The 1918 24-Cent Inverted Jenny Plate Block, 1933 Double Eagle coin and 1856 British Guiana One-Cent Magenta are pictured in a provided image. (Photo courtesy of Sotheby’s)
The 1933 Double Eagle coin
The 1933 Double Eagle coin, which is a $20 gold coin, last set a world record when Weitzman purchased the coin in 2002. It is America’s last gold coin struck for circulation, featuring Liberty on one side and an American eagle in flight on the other. However, President Franklin Roosevelt in 1933 took the country off the gold standard and almost all 1933 Double Eagles were ordered destroyed, Sotheby’s said.
But a handful later appeared on the market, prompting a Secret Service investigation in 1944 that determined "all 1933 Double Eagles in collectors’ hands had been stolen from the United States Mint, and therefore illegal to own," the organization said.
The whereabouts of the coin going up for sale on June 8 remained a mystery until 1996 when it was seized by the Secret Service in a sting operation at the Waldorf Astoria in New York, Sotheby’s said.
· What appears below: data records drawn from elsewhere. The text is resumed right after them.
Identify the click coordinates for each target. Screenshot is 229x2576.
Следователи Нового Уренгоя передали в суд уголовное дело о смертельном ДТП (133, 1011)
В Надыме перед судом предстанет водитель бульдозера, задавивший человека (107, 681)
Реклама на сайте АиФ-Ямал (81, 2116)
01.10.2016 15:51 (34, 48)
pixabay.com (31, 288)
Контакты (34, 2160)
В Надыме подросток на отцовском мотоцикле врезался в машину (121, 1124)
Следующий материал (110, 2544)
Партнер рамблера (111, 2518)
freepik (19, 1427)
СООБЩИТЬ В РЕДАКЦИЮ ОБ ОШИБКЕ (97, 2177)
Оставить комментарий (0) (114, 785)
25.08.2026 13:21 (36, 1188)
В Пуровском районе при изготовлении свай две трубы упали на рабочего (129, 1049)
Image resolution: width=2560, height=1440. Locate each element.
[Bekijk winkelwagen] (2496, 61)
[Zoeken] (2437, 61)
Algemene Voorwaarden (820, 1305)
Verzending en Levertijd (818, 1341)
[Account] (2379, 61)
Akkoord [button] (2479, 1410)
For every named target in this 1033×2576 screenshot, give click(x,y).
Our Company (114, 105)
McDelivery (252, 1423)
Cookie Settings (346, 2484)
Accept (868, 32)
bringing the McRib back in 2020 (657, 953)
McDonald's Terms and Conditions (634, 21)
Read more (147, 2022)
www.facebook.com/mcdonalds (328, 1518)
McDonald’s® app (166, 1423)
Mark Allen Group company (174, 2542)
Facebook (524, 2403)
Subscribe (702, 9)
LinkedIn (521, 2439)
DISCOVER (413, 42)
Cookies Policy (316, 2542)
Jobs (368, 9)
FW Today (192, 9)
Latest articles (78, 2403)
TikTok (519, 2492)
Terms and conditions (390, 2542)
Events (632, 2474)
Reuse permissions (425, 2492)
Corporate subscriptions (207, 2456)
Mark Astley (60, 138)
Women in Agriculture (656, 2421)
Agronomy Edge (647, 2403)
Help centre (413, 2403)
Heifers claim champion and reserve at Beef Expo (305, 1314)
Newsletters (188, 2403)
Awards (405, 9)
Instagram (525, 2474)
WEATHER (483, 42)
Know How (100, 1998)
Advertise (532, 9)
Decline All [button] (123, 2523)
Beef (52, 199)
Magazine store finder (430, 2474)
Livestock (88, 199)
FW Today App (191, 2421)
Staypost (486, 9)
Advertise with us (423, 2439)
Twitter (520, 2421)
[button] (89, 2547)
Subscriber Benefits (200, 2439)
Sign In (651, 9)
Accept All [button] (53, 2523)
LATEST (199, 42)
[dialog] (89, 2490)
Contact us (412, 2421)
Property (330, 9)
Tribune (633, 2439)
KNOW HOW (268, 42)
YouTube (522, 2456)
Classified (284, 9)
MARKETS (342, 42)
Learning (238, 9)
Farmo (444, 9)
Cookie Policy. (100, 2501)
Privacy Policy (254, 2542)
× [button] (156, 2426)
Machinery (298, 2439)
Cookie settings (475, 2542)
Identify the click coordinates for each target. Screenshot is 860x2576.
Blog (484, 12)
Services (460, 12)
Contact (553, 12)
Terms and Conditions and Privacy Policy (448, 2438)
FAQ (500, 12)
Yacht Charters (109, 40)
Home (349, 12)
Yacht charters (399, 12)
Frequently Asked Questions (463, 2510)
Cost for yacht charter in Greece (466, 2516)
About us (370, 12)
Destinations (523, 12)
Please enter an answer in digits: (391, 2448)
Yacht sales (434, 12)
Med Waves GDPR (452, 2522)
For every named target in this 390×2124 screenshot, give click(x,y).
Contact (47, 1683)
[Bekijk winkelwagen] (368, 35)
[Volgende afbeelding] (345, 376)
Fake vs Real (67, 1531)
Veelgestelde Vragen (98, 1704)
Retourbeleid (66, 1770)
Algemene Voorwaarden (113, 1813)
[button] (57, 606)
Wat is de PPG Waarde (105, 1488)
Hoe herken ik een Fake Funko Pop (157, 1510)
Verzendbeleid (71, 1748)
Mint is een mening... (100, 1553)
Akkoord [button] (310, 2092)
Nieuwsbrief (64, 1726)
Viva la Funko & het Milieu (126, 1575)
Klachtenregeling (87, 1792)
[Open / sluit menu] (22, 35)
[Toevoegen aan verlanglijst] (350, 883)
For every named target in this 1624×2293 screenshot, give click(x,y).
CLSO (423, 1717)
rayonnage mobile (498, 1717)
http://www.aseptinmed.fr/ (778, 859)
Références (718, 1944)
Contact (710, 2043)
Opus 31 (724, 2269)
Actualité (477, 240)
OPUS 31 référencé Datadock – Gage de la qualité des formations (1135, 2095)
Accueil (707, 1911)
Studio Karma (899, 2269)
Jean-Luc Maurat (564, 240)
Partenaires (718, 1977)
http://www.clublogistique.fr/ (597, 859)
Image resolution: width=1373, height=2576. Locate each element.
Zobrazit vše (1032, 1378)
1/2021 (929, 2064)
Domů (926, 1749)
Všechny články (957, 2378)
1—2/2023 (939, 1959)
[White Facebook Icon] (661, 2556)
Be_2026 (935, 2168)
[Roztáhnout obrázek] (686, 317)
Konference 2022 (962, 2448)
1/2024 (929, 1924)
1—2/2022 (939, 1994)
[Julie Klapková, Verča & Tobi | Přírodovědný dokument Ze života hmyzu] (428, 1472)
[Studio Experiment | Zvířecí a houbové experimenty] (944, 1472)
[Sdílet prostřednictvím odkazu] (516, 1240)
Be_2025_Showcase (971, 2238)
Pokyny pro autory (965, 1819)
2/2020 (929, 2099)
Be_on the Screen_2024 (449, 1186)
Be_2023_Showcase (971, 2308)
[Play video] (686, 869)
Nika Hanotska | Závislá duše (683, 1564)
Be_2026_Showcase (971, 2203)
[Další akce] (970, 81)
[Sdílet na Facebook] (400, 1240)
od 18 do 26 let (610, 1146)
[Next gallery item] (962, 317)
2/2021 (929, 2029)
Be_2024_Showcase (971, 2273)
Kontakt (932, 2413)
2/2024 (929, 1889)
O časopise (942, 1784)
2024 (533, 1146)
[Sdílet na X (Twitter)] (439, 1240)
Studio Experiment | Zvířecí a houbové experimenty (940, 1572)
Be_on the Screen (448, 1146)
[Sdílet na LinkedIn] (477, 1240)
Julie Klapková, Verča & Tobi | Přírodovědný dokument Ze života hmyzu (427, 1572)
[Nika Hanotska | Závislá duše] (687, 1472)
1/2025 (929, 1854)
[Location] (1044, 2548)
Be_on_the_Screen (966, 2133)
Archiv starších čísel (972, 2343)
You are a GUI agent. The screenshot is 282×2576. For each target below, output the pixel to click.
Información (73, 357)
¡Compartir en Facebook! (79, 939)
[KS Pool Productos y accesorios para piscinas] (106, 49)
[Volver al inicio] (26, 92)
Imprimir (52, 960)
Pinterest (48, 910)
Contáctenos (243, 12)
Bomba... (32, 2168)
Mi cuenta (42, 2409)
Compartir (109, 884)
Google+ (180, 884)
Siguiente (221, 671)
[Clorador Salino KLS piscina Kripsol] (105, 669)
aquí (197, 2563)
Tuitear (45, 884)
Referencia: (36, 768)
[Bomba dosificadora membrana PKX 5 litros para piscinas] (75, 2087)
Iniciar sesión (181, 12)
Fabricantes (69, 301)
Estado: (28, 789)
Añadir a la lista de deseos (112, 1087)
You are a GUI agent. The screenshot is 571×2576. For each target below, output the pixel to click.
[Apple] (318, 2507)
After a years-long legal battle, the U.S. government permitted this single 1933 Double Eagle to be privately owned.
The 1933 Double Eagle coin (PHOTO BY SQUAREMOOSE via SOTHEBY’S)
To this day, Stuart Weitzman’s 1933 Double Eagle is "the only example the United States Government has ever authorized, or ever intends to authorize, for private ownership," Sotheby’s said.
The 1856 British Guiana One-Cent Magenta
The sole-surviving example of the 1856 British Guiana One-Cent Magenta has been heralded as "the pinnacle of stamp collecting" for more than a century, Sotheby’s said.
It has set a new record price for a single stamp each of the four times it has sold at auction. It last sold to Weitzman in 2014 at Sotheby’s for $9.48 million, nearly one billion times its original face value, the organization said.
The stamp hails from British Guiana, known today as the independent nation of Guyana. Its history begins in 1852 when the colony's stamps were all imported from England, Sotheby's said. But a clerical error in 1855 led to a shortage of the stamps, prompting the British Guiana postmaster to turn to the printers of the local Royal Gazette newspaper to commission a contingency supply of stamps for the following year: the one-cent black on magenta-colored paper, a four-cent magenta, and a four-cent blue.
*The 1856 British Guiana One-Cent Magenta* (PHOTO BY SQUAREMOOSE via SOTHEBY’S)
The sole-surviving example of the one-cent magenta was first rediscovered in 1873 by a 12-year-old schoolboy living with his family in British Guiana. It then passed through several notable stamp collections — before ultimately making its way to Weitzman.
Sotheby’s said anticipates that both the British Guiana and Double Eagle coin will sell for an estimated $10 million to $15 million each — and will set new world auction records in their respective categories.
The 1918 24-Cent Inverted Jenny Plate Block
Called the 1918 24-Cent Inverted Jenny Plate Block, the very first U.S. airmail issue is the "most famous and valuable item" in the United States stamp collecting — thanks to a printing error, Sotheby’s said.
The United States Postal Service released a special bi-colored stamp in May 1918 featuring a blue Curtiss JN-4 "Jenny" biplane – the country’s first airmail carrier – surrounded by a carmine red frame. A printing error resulted in a single sheet of 100 stamps with the biplanes appearing upside-down, the organization said.
The 1918 24-Cent Inverted Jenny Plate Block sold for $24, the face value of the 100 stamps, to cashier and stamp collector William T. Robey.
"Robey recognized the rarity of the flawed sheet and rebuffed the USPS demands that he return the stamps after they learned of their mistake," Sotheby’s said on its website. "Instead he sold the sheet just a few days later marking the beginning of the wild and sinuous journey of the 100 Inverted Jennies, which encompasses some of the greatest stories in American stamp history."
The 1918 24-Cent Inverted Jenny Plate Block (PHOTO BY SQUAREMOOSE via SOTHEBY’S)
It last appeared on the market 16 years ago when it sold at auction for $2.97 million. It was later purchased privately by Weitzman in 2014.
Sotheby’s said it expects the Inverted Jenny to eclipse its own record for an American philatelic item and sell for an estimated $5 million to $7 million.
This story was reported from Cincinnati.